What do these things have in common: Gloria Steinem, Yiddish theater, Gospel of Wealth, U.S. Fish Commission, the cult of domesticity and smallpox? They are all highlights of American history for Advanced Placement (AP) high school students. AP classes are typically for college-bound students, and considered to be “tougher” classes. The College Board administers AP classes in high schools, and is releasing its American history framework effective this fall.
Here are some things students won’t see: the Founding Fathers, Abraham Lincoln (other than a brief mention of his Emancipation Proclamation), or the “Greatest Generation” of World War II. Instead, students will learn:
- “European exploration and conquest were fueled by a desire for new sources of wealth, increased power and status, and converts to Christianity”
- “With little experience dealing with people who were different from themselves, Spanish and Portuguese explorers poorly understood the native peoples they encountered in the Americas”
- “The resulting [American] independence movement was fueled by established colonial elites”
- “The idea of Manifest Destiny, which asserted U.S. power in the Western Hemisphere and supported U.S. expansion westward, was built on a belief in white racial superiority and a sense of American cultural superiority”
Teachers are instructed to spend 90 percent of class time on the years 1607-1980, with the other 10 percent to the eras before and after those dates. One can certainly argue there isn’t much U.S. history prior to 1607, but 5 percent for the past 34 years? Larry Krieger, a history teacher and author of several college prep test books, found the new framework severely lacking.
Leaving aside its very leftist bias, it is a very poorly written, unprofessional document,” said Krieger, adding he found it “boring” and “dispiriting.”
Krieger says teachers have been contacting him with their concerns.
At the same time, teachers are “very afraid of repercussions for speaking out.” They fear, Krieger said, negative consequences from either the College Board or their local school system.
One teacher who attended a gathering of some 1,000 AP exam “readers” – those who read and evaluate student AP exam essays – told Krieger 90 percent of teachers there either detested the new framework or viewed it with skepticism.
The framework…emphatically states that the new AP U.S. history exam will be limited to information in the framework.
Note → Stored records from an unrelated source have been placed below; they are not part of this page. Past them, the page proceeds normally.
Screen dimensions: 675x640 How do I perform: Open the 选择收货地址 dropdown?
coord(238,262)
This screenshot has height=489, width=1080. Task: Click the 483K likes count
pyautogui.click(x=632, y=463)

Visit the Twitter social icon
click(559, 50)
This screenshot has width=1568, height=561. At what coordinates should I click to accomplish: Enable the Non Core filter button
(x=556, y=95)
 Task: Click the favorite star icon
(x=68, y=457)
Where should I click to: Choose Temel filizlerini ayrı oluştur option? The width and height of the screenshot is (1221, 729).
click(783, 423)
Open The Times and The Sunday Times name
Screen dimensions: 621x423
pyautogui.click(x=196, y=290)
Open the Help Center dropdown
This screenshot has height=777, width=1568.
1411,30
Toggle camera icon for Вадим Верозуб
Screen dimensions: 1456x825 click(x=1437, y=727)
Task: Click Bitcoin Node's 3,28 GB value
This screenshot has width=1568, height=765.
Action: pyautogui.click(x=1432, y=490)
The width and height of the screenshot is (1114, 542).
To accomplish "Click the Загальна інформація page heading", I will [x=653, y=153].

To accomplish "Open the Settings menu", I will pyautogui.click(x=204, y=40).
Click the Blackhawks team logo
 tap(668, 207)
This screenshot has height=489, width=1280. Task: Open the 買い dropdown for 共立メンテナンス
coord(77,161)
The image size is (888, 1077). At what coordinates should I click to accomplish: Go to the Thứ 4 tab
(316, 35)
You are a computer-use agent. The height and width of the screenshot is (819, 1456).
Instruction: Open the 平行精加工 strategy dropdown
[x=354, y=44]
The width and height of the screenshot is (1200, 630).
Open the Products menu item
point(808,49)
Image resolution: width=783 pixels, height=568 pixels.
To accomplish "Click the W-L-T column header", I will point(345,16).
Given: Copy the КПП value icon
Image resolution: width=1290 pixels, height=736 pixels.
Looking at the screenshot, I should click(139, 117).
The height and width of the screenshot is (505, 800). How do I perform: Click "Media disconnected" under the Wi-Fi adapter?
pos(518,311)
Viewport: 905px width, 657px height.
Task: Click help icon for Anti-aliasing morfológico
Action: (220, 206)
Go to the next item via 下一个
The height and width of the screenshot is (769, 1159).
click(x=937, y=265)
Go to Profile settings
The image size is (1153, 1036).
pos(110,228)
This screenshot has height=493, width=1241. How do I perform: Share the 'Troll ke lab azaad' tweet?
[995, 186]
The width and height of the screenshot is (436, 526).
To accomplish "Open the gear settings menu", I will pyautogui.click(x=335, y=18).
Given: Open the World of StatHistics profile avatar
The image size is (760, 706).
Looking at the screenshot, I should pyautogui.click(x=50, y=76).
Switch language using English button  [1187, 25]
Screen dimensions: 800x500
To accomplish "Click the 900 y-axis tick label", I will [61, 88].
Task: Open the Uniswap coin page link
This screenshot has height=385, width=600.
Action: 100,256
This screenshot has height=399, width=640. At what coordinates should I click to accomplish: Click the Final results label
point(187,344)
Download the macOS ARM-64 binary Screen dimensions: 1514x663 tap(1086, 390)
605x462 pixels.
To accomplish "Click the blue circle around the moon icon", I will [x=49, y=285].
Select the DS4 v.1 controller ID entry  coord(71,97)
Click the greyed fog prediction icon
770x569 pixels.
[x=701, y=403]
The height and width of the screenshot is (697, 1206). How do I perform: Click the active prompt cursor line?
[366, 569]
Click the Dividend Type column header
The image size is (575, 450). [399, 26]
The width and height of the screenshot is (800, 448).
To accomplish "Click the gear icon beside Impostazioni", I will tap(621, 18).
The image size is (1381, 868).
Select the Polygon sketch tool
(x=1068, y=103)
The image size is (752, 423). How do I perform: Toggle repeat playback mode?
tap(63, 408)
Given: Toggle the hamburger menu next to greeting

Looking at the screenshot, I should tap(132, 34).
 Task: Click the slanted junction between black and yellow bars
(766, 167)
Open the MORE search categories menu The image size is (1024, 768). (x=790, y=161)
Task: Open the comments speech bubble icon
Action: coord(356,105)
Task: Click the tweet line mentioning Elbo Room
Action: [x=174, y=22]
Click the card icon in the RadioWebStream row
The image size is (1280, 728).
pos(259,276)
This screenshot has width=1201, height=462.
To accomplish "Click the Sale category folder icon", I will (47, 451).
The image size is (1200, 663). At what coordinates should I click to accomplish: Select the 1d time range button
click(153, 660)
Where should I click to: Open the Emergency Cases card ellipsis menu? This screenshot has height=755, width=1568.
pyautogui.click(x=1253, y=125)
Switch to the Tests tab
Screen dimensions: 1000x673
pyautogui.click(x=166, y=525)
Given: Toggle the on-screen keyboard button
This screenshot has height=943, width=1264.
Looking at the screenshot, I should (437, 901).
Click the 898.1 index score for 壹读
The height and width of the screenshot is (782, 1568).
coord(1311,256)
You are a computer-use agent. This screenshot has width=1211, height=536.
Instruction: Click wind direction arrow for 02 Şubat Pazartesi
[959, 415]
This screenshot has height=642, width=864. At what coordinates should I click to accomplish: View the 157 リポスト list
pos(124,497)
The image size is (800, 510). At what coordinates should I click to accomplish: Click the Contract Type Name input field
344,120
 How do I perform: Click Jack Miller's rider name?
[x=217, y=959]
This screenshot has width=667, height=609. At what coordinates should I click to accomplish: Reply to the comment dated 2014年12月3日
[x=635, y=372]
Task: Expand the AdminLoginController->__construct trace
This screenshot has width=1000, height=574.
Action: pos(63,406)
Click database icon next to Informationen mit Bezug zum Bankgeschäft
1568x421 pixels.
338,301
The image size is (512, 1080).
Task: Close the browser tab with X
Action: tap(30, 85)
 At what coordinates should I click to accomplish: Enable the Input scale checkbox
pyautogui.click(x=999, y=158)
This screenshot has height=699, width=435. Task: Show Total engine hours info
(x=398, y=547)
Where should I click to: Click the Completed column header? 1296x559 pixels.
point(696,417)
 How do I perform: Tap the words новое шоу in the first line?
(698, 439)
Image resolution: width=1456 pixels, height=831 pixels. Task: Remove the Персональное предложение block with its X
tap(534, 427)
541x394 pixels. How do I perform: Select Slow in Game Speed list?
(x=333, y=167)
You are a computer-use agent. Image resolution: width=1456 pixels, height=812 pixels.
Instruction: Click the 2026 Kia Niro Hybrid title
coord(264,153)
In boldface and underlined text, the College Board states: “Beginning with the May 2015 AP U.S. History Exams, no AP U.S. History Exam question will require students to know historical content that falls outside this concept outline.”
The College Board’s Debbie Pennington has said that U.S. history is not about “dead, white men as taught by almost dead, white men.” Pennington says there must be room for “flexibility” and “flavor.”
As a former high school teacher, I know how difficult it can be to get everything you know needs to be taught into a short school year. Of course, a person can spend a lifetime studying U.S. history. However, there is something deeply flawed about a history framework for high schoolers that makes no mention of Martin Luther King, Jr., the Gettysburg Address, Susan B. Anthony, the Korean and Vietnam Wars, 9/11 or the technological advances in the past 35 years. By focusing on themes of the specious nature of Christianity, elitism, racial superiority and power, the College Board is creating a revisionist, skewed view of American history. What would Thomas Jefferson think? If the College Board has its way, that’s a question American high school students won’t get to ponder.